Throughout the week, WAY shared our members' stories to help break down the taboos around grief and bereavement during this particularly poignant year.
On Monday, 7 December, we held a WAY Open Evening from 6-7pm for people who would like to find out more about WAY. The event was a chance to hear from some of our members, volunteers and staff, who explained more about our charity and how it works.
WAY Ambassador Karen James shares her story to mark National Grief Awareness Week and explains how the charity WAY Widowed and Young has helped her find a new way forward after she was widowed at the age of 36…
"In March 2018, I was living my life just like anyone else. I was loving my life with my amazing husband Paul James. We were just about to go away on holiday to Venice when Paul started experiencing headaches. We had been unsuccessful in having children so had decided we needed a holiday and to talk about our future plans. We were about to buy a motorbike and go travelling to see the world together. I felt so happy and privileged to be with a strong, intelligent, attractive man – a man who loved me unconditionally and who would do anything for me. We had been together nearly 19 years and I loved him more every day. He was my soulmate.
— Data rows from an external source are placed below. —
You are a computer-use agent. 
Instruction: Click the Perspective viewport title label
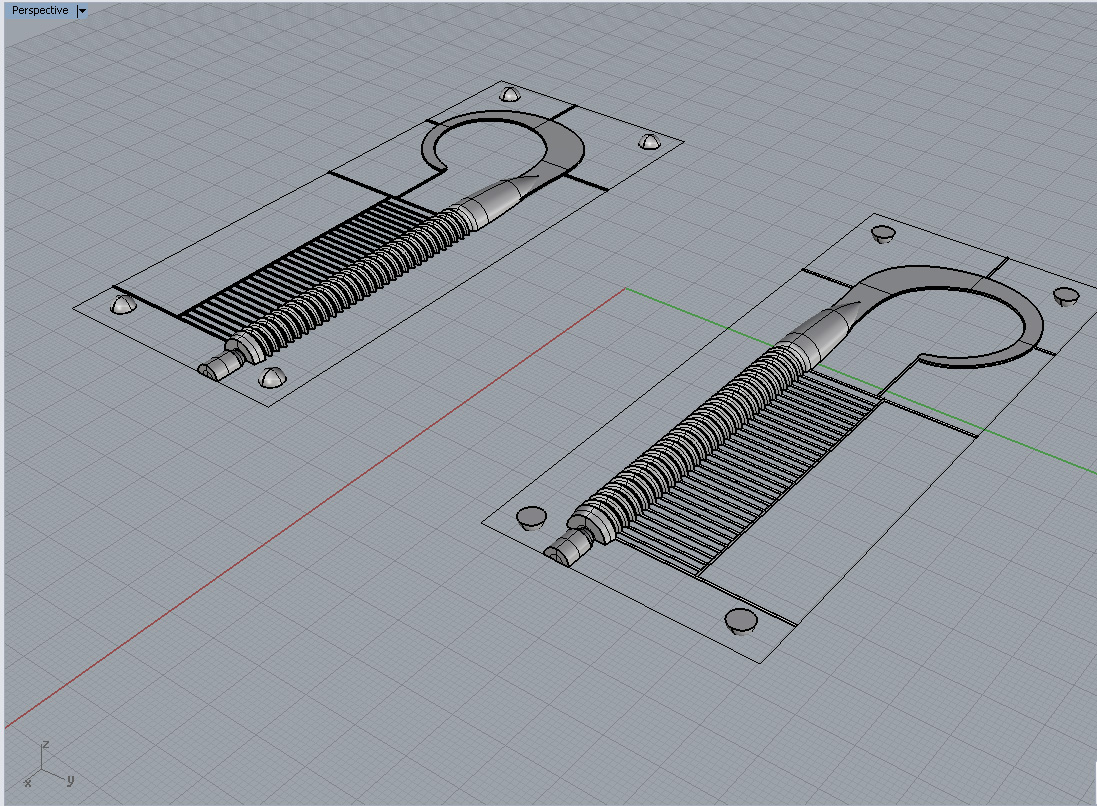[40, 10]
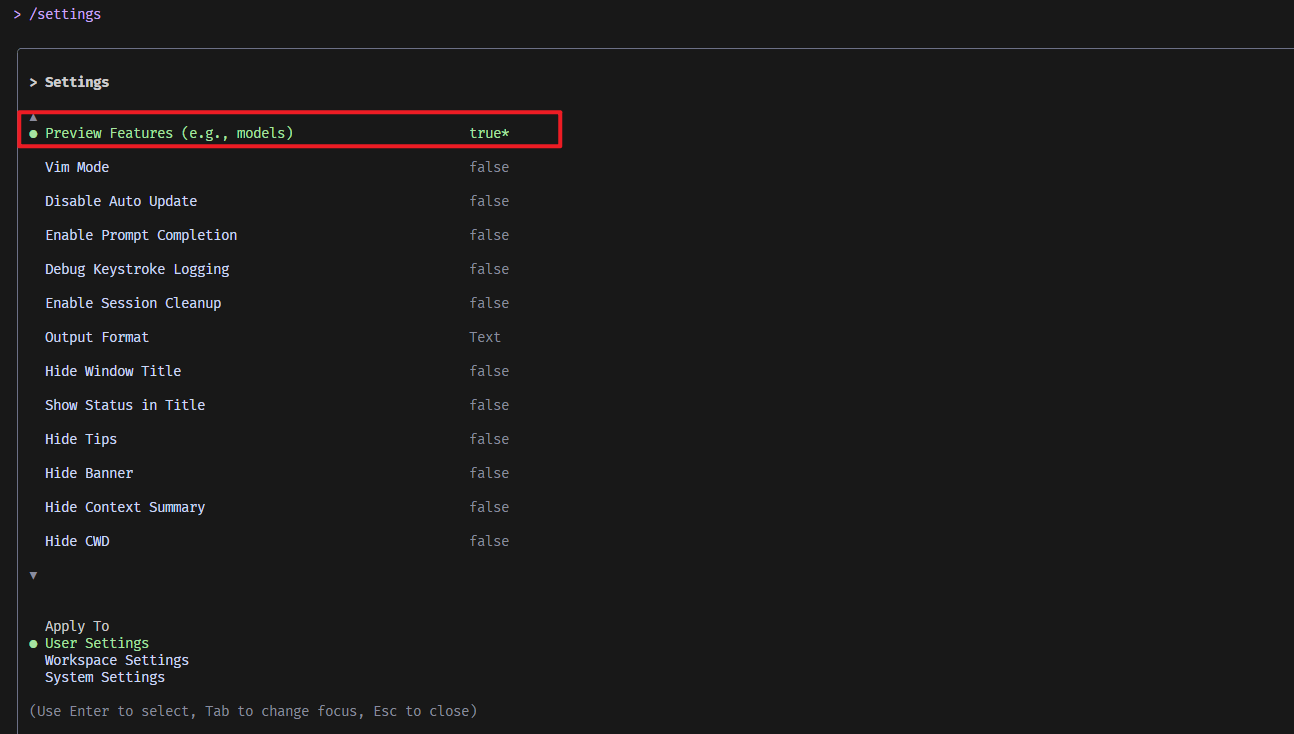
Task: Select System Settings scope
Action: tap(105, 677)
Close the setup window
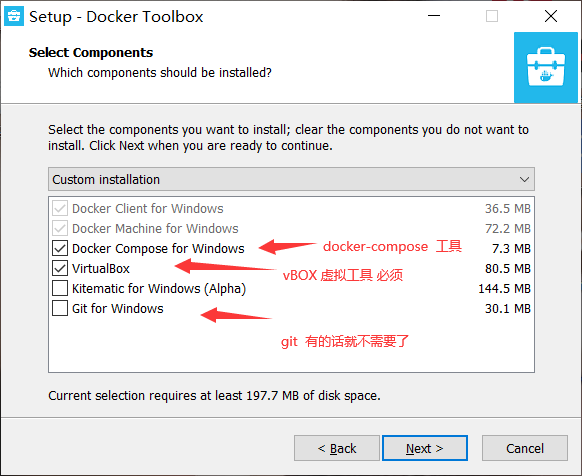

Although Paul was still feeling unwell with headaches, we went to Venice. This was the last holiday we would have together. The next couple of months would be the start of a nightmare that I’m still living with today.
In April 2018, Paul was diagnosed with a butterfly Glioblastoma (brain tumour) and our world changed immediately. It was a 6cm tumour and palliative care was the only option. Paul tackled his illness with the utmost strength and battled every day with one of the worst conditions you can deal with. We still managed to laugh in the saddest of situations. This made me love him even more (if that was even possible). Sadly, Paul passed away on the 20 November 2018.
It felt like a bulldozer had ripped through my life
My world fell a part – it felt like a bulldozer had ripped through my life. I had no idea how I was going to survive without Paul by my side. It’s hard to describe the gut-wrenching sadness that I woke up with every morning and still do two years on. I had no idea how I was going to rebuild my life…
Then I came across WAY Widowed and Young – a charity for people who’ve been widowed before the age of 51. It’s a peer support network that’s run by a network of volunteers who’ve also been widowed at a young age. WAY got me through my first year and still does today.
All of a sudden, I wasn’t alone any more. I had more than 3,500 other members of WAY who understood how I was feeling. I was no longer on my own. Since then, there has always been someone I can chat to who understands how I’m feeling.
WAY has a members only website and closed Facebook groups where other members can post 24-hours a day. And, during non-Covid times, volunteers organise meet ups up and down the country, and even trips abroad.
I took chances I would never had done before when I found WAY, because the worst had already happened. I plucked up the courage to travel to Ibiza with 30 fellow members of WAY who I had never met and had the BEST time! I belly-laughed, cried and made friendships that will last a lifetime.
WAY has also been a lifeline during lockdown too. Although it’s harder to meet up in person, there are plenty of virtual events, quizzes, bingo, podcast clubs, film nights and mini meetups to get involved with. Volunteers have organised postcards and Christmas card swaps, Secret Santa and random acts of kindness, meaning that there is always something for everyone to engage in, which makes you feel less alone. It’s also provided me with support when dealing with difficult life tasks that all of a sudden you have to do on your own.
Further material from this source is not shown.